··· DATA SHOWN

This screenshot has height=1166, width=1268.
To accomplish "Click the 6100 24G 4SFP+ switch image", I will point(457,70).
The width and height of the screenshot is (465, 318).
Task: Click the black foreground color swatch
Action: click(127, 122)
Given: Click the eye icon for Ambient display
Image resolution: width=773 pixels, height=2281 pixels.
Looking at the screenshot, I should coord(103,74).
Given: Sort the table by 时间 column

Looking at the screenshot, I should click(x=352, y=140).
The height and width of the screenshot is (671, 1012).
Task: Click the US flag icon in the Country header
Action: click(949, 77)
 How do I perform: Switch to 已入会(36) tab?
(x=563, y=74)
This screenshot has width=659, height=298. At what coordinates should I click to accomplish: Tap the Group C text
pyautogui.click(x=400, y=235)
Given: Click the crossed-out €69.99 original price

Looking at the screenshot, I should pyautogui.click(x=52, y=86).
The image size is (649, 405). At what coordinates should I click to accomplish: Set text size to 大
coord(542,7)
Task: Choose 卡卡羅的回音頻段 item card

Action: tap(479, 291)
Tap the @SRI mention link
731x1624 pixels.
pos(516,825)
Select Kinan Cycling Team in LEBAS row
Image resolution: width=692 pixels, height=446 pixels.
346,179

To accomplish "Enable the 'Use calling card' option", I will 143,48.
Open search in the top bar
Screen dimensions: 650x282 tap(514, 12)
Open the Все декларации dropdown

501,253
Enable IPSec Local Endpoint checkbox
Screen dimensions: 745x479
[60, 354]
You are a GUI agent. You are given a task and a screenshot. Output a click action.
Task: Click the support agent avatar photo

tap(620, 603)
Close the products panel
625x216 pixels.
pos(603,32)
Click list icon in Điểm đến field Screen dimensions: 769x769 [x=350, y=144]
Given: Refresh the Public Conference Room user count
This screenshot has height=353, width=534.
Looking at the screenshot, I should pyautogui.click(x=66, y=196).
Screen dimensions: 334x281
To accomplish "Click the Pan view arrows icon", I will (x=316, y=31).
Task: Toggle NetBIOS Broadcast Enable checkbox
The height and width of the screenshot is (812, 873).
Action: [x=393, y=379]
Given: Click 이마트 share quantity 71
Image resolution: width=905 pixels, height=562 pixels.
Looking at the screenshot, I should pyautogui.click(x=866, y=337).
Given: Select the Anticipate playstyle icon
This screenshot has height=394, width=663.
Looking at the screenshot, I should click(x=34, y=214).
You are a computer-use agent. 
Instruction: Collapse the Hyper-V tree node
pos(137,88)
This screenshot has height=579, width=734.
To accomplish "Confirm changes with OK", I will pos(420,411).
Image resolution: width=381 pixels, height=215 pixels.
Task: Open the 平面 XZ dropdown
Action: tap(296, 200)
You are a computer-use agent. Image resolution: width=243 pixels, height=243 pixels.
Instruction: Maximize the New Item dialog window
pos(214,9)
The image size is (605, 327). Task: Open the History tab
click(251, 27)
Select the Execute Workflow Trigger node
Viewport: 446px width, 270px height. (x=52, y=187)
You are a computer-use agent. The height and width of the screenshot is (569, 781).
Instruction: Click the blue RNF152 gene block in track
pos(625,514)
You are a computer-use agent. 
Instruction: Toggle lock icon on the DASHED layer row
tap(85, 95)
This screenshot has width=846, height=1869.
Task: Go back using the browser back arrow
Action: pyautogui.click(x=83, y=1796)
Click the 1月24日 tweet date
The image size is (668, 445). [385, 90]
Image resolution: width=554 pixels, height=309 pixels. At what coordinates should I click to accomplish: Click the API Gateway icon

······

# WORK TO BE COMPLETED
Could you print the lines of the records above from the one containing "Instruction: Maximize the" through the last, exactly and with no additions?

# COMPLETED EXERCISE
Instruction: Maximize the New Item dialog window
pos(214,9)
The image size is (605, 327). Task: Open the History tab
click(251, 27)
Select the Execute Workflow Trigger node
Viewport: 446px width, 270px height. (x=52, y=187)
You are a computer-use agent. The height and width of the screenshot is (569, 781).
Instruction: Click the blue RNF152 gene block in track
pos(625,514)
You are a computer-use agent. 
Instruction: Toggle lock icon on the DASHED layer row
tap(85, 95)
This screenshot has width=846, height=1869.
Task: Go back using the browser back arrow
Action: pyautogui.click(x=83, y=1796)
Click the 1月24日 tweet date
The image size is (668, 445). [385, 90]
Image resolution: width=554 pixels, height=309 pixels. At what coordinates should I click to accomplish: Click the API Gateway icon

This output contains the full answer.